__Exercise description__
For this exercise, transcribe all of the entries exactly.

(Pixel coordinate grounding data)
......

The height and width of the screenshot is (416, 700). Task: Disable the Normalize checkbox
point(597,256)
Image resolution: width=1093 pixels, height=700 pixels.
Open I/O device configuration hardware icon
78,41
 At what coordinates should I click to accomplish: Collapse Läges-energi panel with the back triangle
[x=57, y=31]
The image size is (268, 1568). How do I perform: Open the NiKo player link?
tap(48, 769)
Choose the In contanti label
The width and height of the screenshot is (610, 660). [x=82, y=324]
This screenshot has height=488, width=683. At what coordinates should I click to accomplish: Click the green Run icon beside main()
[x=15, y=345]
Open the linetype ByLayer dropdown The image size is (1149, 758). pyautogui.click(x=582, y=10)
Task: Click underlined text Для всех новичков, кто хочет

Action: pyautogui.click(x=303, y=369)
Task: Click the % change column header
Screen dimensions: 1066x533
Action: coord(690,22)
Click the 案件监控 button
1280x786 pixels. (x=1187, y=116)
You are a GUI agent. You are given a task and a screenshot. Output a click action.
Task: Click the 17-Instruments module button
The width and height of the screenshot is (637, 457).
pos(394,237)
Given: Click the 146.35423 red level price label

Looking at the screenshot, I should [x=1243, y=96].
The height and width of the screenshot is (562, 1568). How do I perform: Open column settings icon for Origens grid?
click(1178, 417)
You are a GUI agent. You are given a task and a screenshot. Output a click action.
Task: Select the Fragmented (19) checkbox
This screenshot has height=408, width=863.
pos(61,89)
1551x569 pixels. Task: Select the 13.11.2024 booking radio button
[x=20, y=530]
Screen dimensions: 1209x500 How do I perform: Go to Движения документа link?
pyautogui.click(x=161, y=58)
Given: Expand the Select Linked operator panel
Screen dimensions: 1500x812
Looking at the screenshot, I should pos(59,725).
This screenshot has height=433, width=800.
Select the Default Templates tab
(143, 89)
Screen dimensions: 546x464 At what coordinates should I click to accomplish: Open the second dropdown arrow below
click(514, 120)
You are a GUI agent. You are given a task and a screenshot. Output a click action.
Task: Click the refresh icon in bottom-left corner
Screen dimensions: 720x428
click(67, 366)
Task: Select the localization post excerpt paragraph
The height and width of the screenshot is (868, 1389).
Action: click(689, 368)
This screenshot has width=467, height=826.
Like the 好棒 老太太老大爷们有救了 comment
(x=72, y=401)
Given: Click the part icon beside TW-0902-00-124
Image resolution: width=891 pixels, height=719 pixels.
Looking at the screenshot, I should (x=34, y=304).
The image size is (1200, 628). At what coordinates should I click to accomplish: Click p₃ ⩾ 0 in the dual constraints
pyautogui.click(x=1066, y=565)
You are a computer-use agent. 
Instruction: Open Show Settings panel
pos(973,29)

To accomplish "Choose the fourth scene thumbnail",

......

__Result below__
The height and width of the screenshot is (416, 700). Task: Disable the Normalize checkbox
point(597,256)
Image resolution: width=1093 pixels, height=700 pixels.
Open I/O device configuration hardware icon
78,41
 At what coordinates should I click to accomplish: Collapse Läges-energi panel with the back triangle
[x=57, y=31]
The image size is (268, 1568). How do I perform: Open the NiKo player link?
tap(48, 769)
Choose the In contanti label
The width and height of the screenshot is (610, 660). [x=82, y=324]
This screenshot has height=488, width=683. At what coordinates should I click to accomplish: Click the green Run icon beside main()
[x=15, y=345]
Open the linetype ByLayer dropdown The image size is (1149, 758). pyautogui.click(x=582, y=10)
Task: Click underlined text Для всех новичков, кто хочет

Action: pyautogui.click(x=303, y=369)
Task: Click the % change column header
Screen dimensions: 1066x533
Action: coord(690,22)
Click the 案件监控 button
1280x786 pixels. (x=1187, y=116)
You are a GUI agent. You are given a task and a screenshot. Output a click action.
Task: Click the 17-Instruments module button
The width and height of the screenshot is (637, 457).
pos(394,237)
Given: Click the 146.35423 red level price label

Looking at the screenshot, I should [x=1243, y=96].
The height and width of the screenshot is (562, 1568). How do I perform: Open column settings icon for Origens grid?
click(1178, 417)
You are a GUI agent. You are given a task and a screenshot. Output a click action.
Task: Select the Fragmented (19) checkbox
This screenshot has height=408, width=863.
pos(61,89)
1551x569 pixels. Task: Select the 13.11.2024 booking radio button
[x=20, y=530]
Screen dimensions: 1209x500 How do I perform: Go to Движения документа link?
pyautogui.click(x=161, y=58)
Given: Expand the Select Linked operator panel
Screen dimensions: 1500x812
Looking at the screenshot, I should pos(59,725).
This screenshot has height=433, width=800.
Select the Default Templates tab
(143, 89)
Screen dimensions: 546x464 At what coordinates should I click to accomplish: Open the second dropdown arrow below
click(514, 120)
You are a GUI agent. You are given a task and a screenshot. Output a click action.
Task: Click the refresh icon in bottom-left corner
Screen dimensions: 720x428
click(67, 366)
Task: Select the localization post excerpt paragraph
The height and width of the screenshot is (868, 1389).
Action: click(689, 368)
This screenshot has width=467, height=826.
Like the 好棒 老太太老大爷们有救了 comment
(x=72, y=401)
Given: Click the part icon beside TW-0902-00-124
Image resolution: width=891 pixels, height=719 pixels.
Looking at the screenshot, I should (x=34, y=304).
The image size is (1200, 628). At what coordinates should I click to accomplish: Click p₃ ⩾ 0 in the dual constraints
pyautogui.click(x=1066, y=565)
You are a computer-use agent. 
Instruction: Open Show Settings panel
pos(973,29)

To accomplish "Choose the fourth scene thumbnail",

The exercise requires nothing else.